Catherine SCHMIDER

formatrice en Communication NonViolente, sophrologue

       
           
             

 

 

 

 

 

 

 

 

 

 

 

 

 

 

 

 

 

           

Catherine Schmider, formatrice certifiée en Communication NonViolente et sophrologue.
Après avoir été enseignante en éducation physique et sportive, puis responsable d’une école de parapente, elle se forme aux outils de la communication de Jacques Salomé (1991), et à la sophrologie (1994). Elle découvre ensuite parallèlement le travail de Guy Corneau (2000), avec qui elle collabore dans l’équipe de Cœur.com (2005) et la Communication NonViolente de Marshall Rosenberg (2002).
Elle intègre ces approches dans sa pratique pédagogique professionnelle, et dans la relation éducative avec ses propres enfants, et en découvre toute la puissance.
Après avoir accompagné des personnes en relation d’aide et en développement personnel, et donné des formations à la communication et à la gestion du stress dans différents milieux professionnels, elle fait le choix de s’orienter spécifiquement vers la formation dans le domaine de l’éducation, car elle a mesuré d’un côté combien la violence ordinaire éducative laisse des traces de manière durable, et d’un autre combien les parents, enseignants, éducateurs, sont pleins de bonnes intentions pour les enfants qu’ils accompagnent et qu’ils manquent juste d’informations, d’outils et de soutien pour réaliser vraiment leurs intentions.
Elle a la conviction que leur donner des outils pour accueillir et accompagner en conscience l'être unique qu'est chaque enfant, c’est être dans la prévention et contribuer à ce que des enfants respectés aujourd’hui soient demain des adultes épanouis, dans une société où il fait bon vivre.
Elle donne des conférences et formations pour les parents, enseignants et éducateurs. Elle est aussi coordonnatrice CNV et éducation, pour l’ACNV (Association pour la Communication NonViolente).

 

 

 

 

 

 

Comment mettre en œuvre la loi d’interdiction des punitions éducatives en France et dans le monde ?

 

Quand Michel Meignant m’a demandée de participer à cette table ronde, j’étais très partagée : d’un côté, je suis très sensible à la violence éducative ordinaire et très impliquée pour sensibiliser les parents et acteurs éducatifs à la conscience de leurs paroles et de leurs actes et à leur apporter des outils leur permettant de vivre plus pleinement leurs intentions éducatives, et en ce sens, j’étais ravie de participer et d’apporter ma contribution à ce colloque, d’un autre, j’avais été moi même assez mal à l’aise en entendant parler à la radio du projet de loi « contre la fessée » et j’étais gênée de participer au colloque justement à une table ronde visant à soutenir cette loi. Puis, j’ai vu mes propres réticences comme une richesse que je pouvais proposer pour mieux comprendre des réticences que peut susciter la proposition de loi, et voir comment les prendre en compte. Là, je vois du sens à être là et à contribuer à l’objectif que la loi souhaite servir, qui est l’abolition de la violence ordinaire, et que j’aime plutôt nommer « promouvoir une éducation respectueuse ».

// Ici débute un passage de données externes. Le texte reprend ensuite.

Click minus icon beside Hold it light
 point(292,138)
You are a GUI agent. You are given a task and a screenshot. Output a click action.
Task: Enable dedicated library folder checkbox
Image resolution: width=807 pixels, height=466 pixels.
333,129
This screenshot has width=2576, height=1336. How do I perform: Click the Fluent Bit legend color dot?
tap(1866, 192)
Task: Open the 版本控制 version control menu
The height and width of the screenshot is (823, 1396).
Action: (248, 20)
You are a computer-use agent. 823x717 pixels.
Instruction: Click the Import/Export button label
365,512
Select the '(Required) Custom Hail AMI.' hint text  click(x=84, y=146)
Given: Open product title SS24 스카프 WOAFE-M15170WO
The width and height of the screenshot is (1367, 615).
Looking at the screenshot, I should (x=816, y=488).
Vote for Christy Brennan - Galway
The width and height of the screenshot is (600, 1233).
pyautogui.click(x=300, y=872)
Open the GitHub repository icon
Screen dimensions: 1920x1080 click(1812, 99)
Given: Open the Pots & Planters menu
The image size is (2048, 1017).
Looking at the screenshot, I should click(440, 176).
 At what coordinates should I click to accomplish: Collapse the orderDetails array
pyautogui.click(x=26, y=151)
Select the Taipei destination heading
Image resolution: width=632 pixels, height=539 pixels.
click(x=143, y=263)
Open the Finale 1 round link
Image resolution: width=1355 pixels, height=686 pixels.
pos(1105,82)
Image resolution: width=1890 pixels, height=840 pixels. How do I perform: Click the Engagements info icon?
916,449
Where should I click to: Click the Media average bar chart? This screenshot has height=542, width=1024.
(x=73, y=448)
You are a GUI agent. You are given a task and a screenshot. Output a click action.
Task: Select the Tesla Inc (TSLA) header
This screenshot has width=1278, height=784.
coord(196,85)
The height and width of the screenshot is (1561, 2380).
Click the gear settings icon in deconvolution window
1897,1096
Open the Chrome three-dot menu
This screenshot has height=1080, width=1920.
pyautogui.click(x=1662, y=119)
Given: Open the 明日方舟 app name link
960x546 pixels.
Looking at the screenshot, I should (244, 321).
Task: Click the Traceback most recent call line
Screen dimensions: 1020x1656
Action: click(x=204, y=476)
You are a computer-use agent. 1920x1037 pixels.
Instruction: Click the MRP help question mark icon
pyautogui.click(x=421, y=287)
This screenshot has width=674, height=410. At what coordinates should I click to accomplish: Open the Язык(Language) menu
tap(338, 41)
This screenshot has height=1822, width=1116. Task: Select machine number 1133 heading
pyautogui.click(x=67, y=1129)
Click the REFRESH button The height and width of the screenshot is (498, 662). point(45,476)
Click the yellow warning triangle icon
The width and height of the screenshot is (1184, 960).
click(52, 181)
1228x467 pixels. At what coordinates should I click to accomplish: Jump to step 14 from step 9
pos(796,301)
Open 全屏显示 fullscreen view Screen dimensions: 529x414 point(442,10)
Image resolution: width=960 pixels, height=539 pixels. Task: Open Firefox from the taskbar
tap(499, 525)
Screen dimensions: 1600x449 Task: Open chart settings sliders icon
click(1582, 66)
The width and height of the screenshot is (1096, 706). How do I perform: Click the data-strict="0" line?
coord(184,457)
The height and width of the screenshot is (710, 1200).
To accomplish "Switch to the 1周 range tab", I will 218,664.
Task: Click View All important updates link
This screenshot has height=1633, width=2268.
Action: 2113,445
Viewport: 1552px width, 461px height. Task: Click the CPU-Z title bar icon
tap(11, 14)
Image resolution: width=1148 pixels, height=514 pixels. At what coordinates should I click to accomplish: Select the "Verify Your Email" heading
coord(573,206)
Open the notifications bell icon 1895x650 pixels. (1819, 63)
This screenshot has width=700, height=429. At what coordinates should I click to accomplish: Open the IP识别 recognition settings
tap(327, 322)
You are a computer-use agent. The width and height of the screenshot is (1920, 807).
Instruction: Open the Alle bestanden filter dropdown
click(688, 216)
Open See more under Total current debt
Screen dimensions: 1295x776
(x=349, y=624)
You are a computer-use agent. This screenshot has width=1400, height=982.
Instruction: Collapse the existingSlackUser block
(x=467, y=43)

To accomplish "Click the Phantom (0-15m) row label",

Quand j’ai entendu parler d’une loi interdisant la fessée, le mot « loi » ça supposait pour moi des sanctions si on ne respectait pas la loi. Ayant la conscience qu’un parent qui met une fessée est le plus souvent dans l’impuissance, ne sachant faire autrement, l’idée qu’il puisse être puni de ne pas avoir su faire autrement, ça n’avait pas de sens pour moi. J’avais l’impression qu’on risquait d’être dans le « tu seras puni d’avoir puni ton enfant », et de reproduire, à un niveau au dessus, ce que le parent fait quand il frappe son enfant pour lui faire comprendre que ce n’est pas bien de frapper son petit frère.
Ce n’est qu’en discutant avec Michel Meignant, puis en lisant l’exposé des motifs dans la proposition de loi, que j’ai découvert qu’il s’agissait d’inscrire la loi au code civil, et pas au code pénal, et qu’il n’y avait pas de conséquences pénales.
Et j’ai apprécié aussi d’entendre Olivier Maurel parler de la loi comme un cadre extérieur, comme un garant qui aide l’adulte à garder un cadre quand il n’arrive pas à le se le donner par lui même.

 

Proposition 1 : dans la communication à propos de la loi, communiquer plus sur

• le fait que c’est au code civil, pas au code pénal
• que l’instauration de cette loi n’implique pas des sanctions
• que c’est un cadre soutenant, pour nous aider dans les moments où on est hors de soi, à se rappeler « je veux le bonheur de mon enfant et quand je le frappe ou que je le traite de tous les noms, je nuis à son bien être, je ne suis pas en accord avec mes intentions les plus profondes »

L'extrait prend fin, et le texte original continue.